Siyah
beyaz veya solgun renkli fotoğraflar...
Yıllanmış
albümlerin içinde birilerinin onlara bakmasını bekler hala sabırla, sükunetle...
Oysa
dijital kameralar çağıdır artık...
Makinelerin
, lenslerin cep telefonlarının içine girdiği zamanlardır...
Biliyorsunuz
işte sararıp kararmış solmuş fotoğraf sahiplerinin de, siyah beyaz veya
soluk karelerdeki yüzlerin de çoğu artık yok....
En
güzel giysilerin giyildiği, ayrı bir heyecanla çektirilen fotoğraflar
genellikle daha eski zamanlara ait çünkü
yakın döneme kadar fotoğraf çektirmek sıradan bir iş değil törendi...
...ve
çünkü bir fotoğraf makinesine ulaşmak , sahip olmak da enikonu statüydü....
Ellerindeki
envai çeşit kameraları cep telefonlarını
dünyanın ilk gününden itibaren var sanan yeni kuşaklara , her birine kırılacak eşya muamelesi yapılan o eski fotoğraf makinelerini ve o makinelerin içine filmlerin yerleştirildiği /
yerleştirilemediği !!! o günleri anlatmak da artık çok zor.
Deveye
hendek atlatmak kadar zor...
Polinomlu
türevli bir imtihanda hiç hata yapmamak kadar zor...
veya
misal İdare Hukuku dersleri imtihanında
olay örgüsünü kurarak meseleyi tanımlamak kadar zor...
Eski
fotoğraflarda saçlarında kocaman kelebek tokalarla en sevdiği öğretmeninin
yanına ilişmeye çalışan kız çocukları vardır sınıflarda...
Fotoğraf
karesine girmek için en yakın arkadaşını itiverenler vardır...
Herkes
aynı şeyi söylüyor;
Hayat
çok hızlı akıp gidiyormuş. Gitsin.
Hep
çocuk kalsaydık, insanlara anlatacak neyimiz olurdu ki ?
Yaşlanmaktan
ve bir süre sonra kendini aynalarda tanıyamamaktan korkan insanlar hatırlar
mısınız her evin bir de büyükannesi vardı yakın zamana dek...
Mutlaka
bazı evlerde hala varlar ama kelaynak kuşları misali sayıları hızla azalıyor,
azalacak...
Şehirler
insanlara yetmediği gibi, kocaman evlere
de sığmıyor artık iki kuşak üç kuşak aile fertleri...
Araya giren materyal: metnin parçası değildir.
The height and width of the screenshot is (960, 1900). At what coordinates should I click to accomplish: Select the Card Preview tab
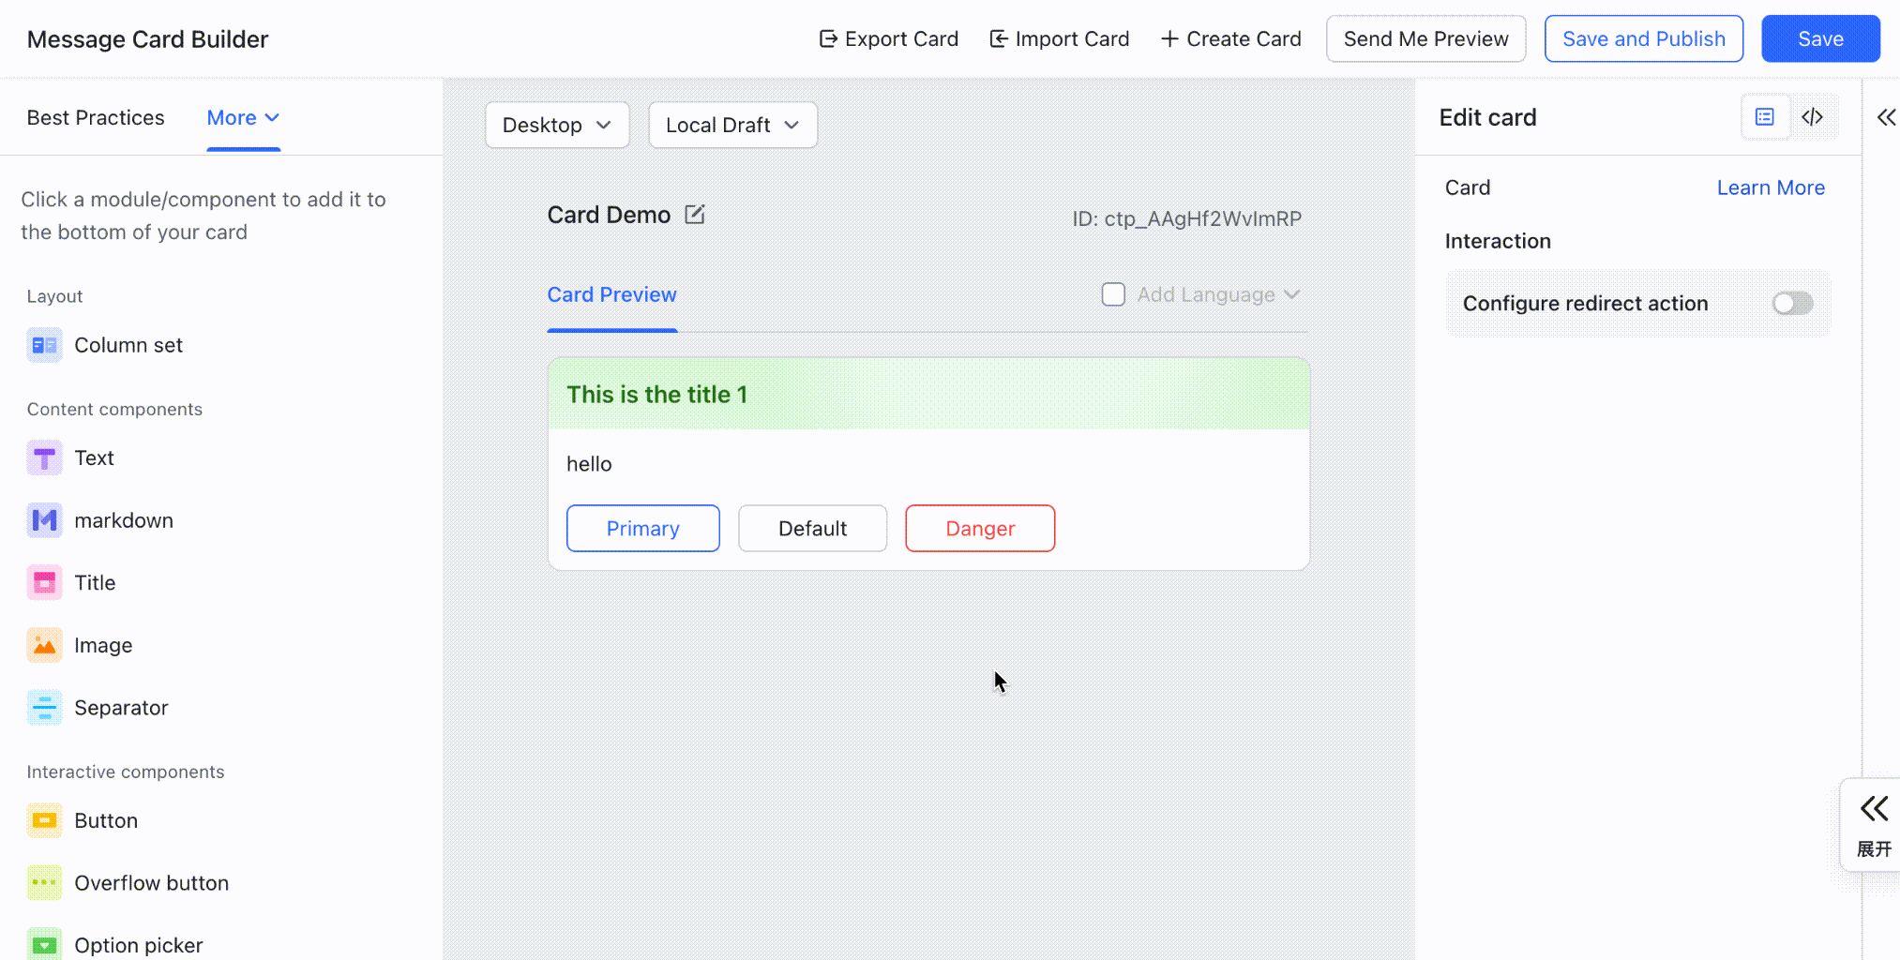(x=611, y=294)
Büyükler küçüklere yük mü ne
artık ?
Bizim de vardı bir büyükannemiz ,
entarisi ve başındaki yazmasının uyumuna her daim dikkat eden Osmanlı
kadınıydı...Çokça sevilen biraz da
çekinilen o eski Osmanlı ninesiydi...
Keyfi
yerindeyse, birbirinden güzel yazmalarını gösterir, oyalarındaki anlamı
anlatırdı uzun uzun etrafına . Yazmasını kulaklarının arkasına geçirip,
saçlarının bir kısmı göründüğünde de zaman sanki dururdu.
Gençken
taktığı koca koca taşlı küpeler nedeniyle yırtılmaya milim kalmış kulak memelerini görüp, biz kaçıncı kuşak
torunlar birbirimize bakardık. Yaptığı her hareket, söylediği her söz ayrı bir
telaş yaşatırdı evin içinde. “Geliiiiin”
diye başlıyorsa söze, misafirlere yapılan ikram sırasının bozulduğunu anlamak
zor değildi.
‘Gelin’ diye
seslendiği babaannemizin telaşına şahit olurduk ki laf aramızda babaanne de yetmişlerine
ayak basmak üzereydi. Görünmeyen ve söze dökülmemiş kurallar vardı büyükannenin
evinde. En son çekilmiş fotoğraflarının birindeki bakışı hala yaşıyor. Hele bir
fotoğrafta “Efendisi”nin kolunda bir duruşu var ki, sözcükler yetmez anlatmaya.
Fotoğraf
dediğimiz şey, ‘an’ın kaydedilmesi, yitip gitmiş gibi görünen zamanın
dondurulmasından başka ne ki?
Hani
şair ne diyor “Objektif ölü bir gözdür /
gördüğünü öldürür / göz yaşayan bir objektiftir / öldürmediğini görür…”
Ya
o eski fotoğrafların arkasına elle yazılan tarihlere ne demeli? Şimdilerde dijital
makineler yapıyor bu işi. Bu yüzden evlerde çocuklara edilen sitemler de azaldı
“Evladım hiç olmazsa şu fotoğrafların
arkasına tarih atıver” mealince.
Artık
fotoğraf çektirmek için saçımızı başımızı düzeltmemiz gerekmiyor. Görüntü
istediğimiz gibi olmazsa yenisini
çekiyoruz.
Ne,
“filmler
boşa harcanmaz çocuğum” uyarıları
kaldı ne de çekilen fotoğrafın nasıl çıktığını hayal ederek 36’lık, 24’lük hatta
12’lik eski filmlerin haftalarca bazen
aylarca bitmesini , büyük şehirlerde tab edilmesini, karta basılmasını beklemek merakla....
Hayat
değişiyor. Çocukluk ve çocuklar da .
Yaşlanmak
ve büyümek ayrı kavramlar. 90 yaşını yeni entarisiyle karşılayan, torunlarının çocuklarını görme mutluluğuna
erişmiş, ‘Geliiin’ diye söze
başladığında olacakları kapı aralığından izlediğimiz “büyümüş
ama pek de ihtiyarlamamış ’ bir güzel insandı büyükanne.
Büyüyün
, yaşlanın ama ihtiyarlamasın ruhunuz...
Siz
de yaşınız ne kadar artarsa o kadar sevin canlı renkleri, çocukları, gençleri,
hayatı. Siyah beyaz karelerde olmasa da dijital görüntülerde bile yıllar sonra çocuklarınızın torunlarınızın karşısına çıktığınızda cansız
bir suret olarak, üç beş kelime de olsa
söyleyecek güzel şeyleri olsun hakkımızda , hakkınızda....
Baki
kalan bu kubbede bir hoş sada bırakın arkadan gelenlere...
(
murat örem / ayşın örem alptekinoğlu / ocak 2011/ ankara..)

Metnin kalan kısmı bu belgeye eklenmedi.